Exercise directions:
Lay out every line of the items below as a Markdown table with two columns, Row and Text. Number the rows and leave out blank lines.

Input data:
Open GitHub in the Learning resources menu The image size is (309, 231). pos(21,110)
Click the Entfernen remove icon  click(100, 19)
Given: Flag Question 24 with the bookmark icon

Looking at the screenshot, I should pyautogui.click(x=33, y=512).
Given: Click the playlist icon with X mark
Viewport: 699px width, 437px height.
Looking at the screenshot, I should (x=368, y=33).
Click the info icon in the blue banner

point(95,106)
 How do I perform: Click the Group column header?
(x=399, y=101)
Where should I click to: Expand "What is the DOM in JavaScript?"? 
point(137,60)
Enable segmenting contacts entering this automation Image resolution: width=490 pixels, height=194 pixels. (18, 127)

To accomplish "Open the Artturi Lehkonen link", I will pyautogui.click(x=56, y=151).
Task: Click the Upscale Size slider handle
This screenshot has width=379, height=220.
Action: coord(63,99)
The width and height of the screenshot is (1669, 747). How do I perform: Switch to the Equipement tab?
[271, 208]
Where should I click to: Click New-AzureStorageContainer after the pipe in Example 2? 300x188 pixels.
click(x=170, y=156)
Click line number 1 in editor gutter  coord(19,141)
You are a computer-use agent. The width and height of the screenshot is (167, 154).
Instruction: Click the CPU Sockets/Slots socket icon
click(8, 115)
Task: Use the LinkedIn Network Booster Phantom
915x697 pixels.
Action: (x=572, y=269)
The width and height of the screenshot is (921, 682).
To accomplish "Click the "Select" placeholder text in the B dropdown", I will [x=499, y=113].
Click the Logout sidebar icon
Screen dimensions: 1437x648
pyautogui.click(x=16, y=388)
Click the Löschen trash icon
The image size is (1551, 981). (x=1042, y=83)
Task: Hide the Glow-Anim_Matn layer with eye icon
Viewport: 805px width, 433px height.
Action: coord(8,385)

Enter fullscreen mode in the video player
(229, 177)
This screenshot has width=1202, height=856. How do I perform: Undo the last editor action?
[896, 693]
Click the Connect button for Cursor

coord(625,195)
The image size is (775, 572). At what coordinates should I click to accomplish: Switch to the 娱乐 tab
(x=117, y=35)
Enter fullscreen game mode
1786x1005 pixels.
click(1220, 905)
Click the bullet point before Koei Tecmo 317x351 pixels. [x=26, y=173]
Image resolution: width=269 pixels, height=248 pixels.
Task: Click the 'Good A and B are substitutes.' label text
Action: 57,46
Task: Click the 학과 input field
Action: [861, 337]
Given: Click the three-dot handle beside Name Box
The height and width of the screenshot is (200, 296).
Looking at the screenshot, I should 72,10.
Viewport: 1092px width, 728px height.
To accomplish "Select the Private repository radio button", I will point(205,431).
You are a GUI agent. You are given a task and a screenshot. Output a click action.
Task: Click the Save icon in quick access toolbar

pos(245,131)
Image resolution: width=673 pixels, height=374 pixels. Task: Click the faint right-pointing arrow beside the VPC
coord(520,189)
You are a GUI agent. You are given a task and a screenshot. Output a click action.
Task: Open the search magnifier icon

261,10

Answer to this exercise:
| Row | Text |
|---|---|
| 1 | Open GitHub in the Learning resources menu The image size is (309, 231). pos(21,110) |
| 2 | Click the Entfernen remove icon  click(100, 19) |
| 3 | Given: Flag Question 24 with the bookmark icon |
| 4 | Looking at the screenshot, I should pyautogui.click(x=33, y=512). |
| 5 | Given: Click the playlist icon with X mark |
| 6 | Viewport: 699px width, 437px height. |
| 7 | Looking at the screenshot, I should (x=368, y=33). |
| 8 | Click the info icon in the blue banner |
| 9 | point(95,106) |
| 10 |  How do I perform: Click the Group column header? |
| 11 | (x=399, y=101) |
| 12 | Where should I click to: Expand "What is the DOM in JavaScript?"?  |
| 13 | point(137,60) |
| 14 | Enable segmenting contacts entering this automation Image resolution: width=490 pixels, height=194 pixels. (18, 127) |
| 15 | To accomplish "Open the Artturi Lehkonen link", I will pyautogui.click(x=56, y=151). |
| 16 | Task: Click the Upscale Size slider handle |
| 17 | This screenshot has width=379, height=220. |
| 18 | Action: coord(63,99) |
| 19 | The width and height of the screenshot is (1669, 747). How do I perform: Switch to the Equipement tab? |
| 20 | [271, 208] |
| 21 | Where should I click to: Click New-AzureStorageContainer after the pipe in Example 2? 300x188 pixels. |
| 22 | click(x=170, y=156) |
| 23 | Click line number 1 in editor gutter  coord(19,141) |
| 24 | You are a computer-use agent. The width and height of the screenshot is (167, 154). |
| 25 | Instruction: Click the CPU Sockets/Slots socket icon |
| 26 | click(8, 115) |
| 27 | Task: Use the LinkedIn Network Booster Phantom |
| 28 | 915x697 pixels. |
| 29 | Action: (x=572, y=269) |
| 30 | The width and height of the screenshot is (921, 682). |
| 31 | To accomplish "Click the "Select" placeholder text in the B dropdown", I will [x=499, y=113]. |
| 32 | Click the Logout sidebar icon |
| 33 | Screen dimensions: 1437x648 |
| 34 | pyautogui.click(x=16, y=388) |
| 35 | Click the Löschen trash icon |
| 36 | The image size is (1551, 981). (x=1042, y=83) |
| 37 | Task: Hide the Glow-Anim_Matn layer with eye icon |
| 38 | Viewport: 805px width, 433px height. |
| 39 | Action: coord(8,385) |
| 40 | Enter fullscreen mode in the video player |
| 41 | (229, 177) |
| 42 | This screenshot has width=1202, height=856. How do I perform: Undo the last editor action? |
| 43 | [896, 693] |
| 44 | Click the Connect button for Cursor |
| 45 | coord(625,195) |
| 46 | The image size is (775, 572). At what coordinates should I click to accomplish: Switch to the 娱乐 tab |
| 47 | (x=117, y=35) |
| 48 | Enter fullscreen game mode |
| 49 | 1786x1005 pixels. |
| 50 | click(1220, 905) |
| 51 | Click the bullet point before Koei Tecmo 317x351 pixels. [x=26, y=173] |
| 52 | Image resolution: width=269 pixels, height=248 pixels. |
| 53 | Task: Click the 'Good A and B are substitutes.' label text |
| 54 | Action: 57,46 |
| 55 | Task: Click the 학과 input field |
| 56 | Action: [861, 337] |
| 57 | Given: Click the three-dot handle beside Name Box |
| 58 | The height and width of the screenshot is (200, 296). |
| 59 | Looking at the screenshot, I should 72,10. |
| 60 | Viewport: 1092px width, 728px height. |
| 61 | To accomplish "Select the Private repository radio button", I will point(205,431). |
| 62 | You are a GUI agent. You are given a task and a screenshot. Output a click action. |
| 63 | Task: Click the Save icon in quick access toolbar |
| 64 | pos(245,131) |
| 65 | Image resolution: width=673 pixels, height=374 pixels. Task: Click the faint right-pointing arrow beside the VPC |
| 66 | coord(520,189) |
| 67 | You are a GUI agent. You are given a task and a screenshot. Output a click action. |
| 68 | Task: Open the search magnifier icon |
| 69 | 261,10 |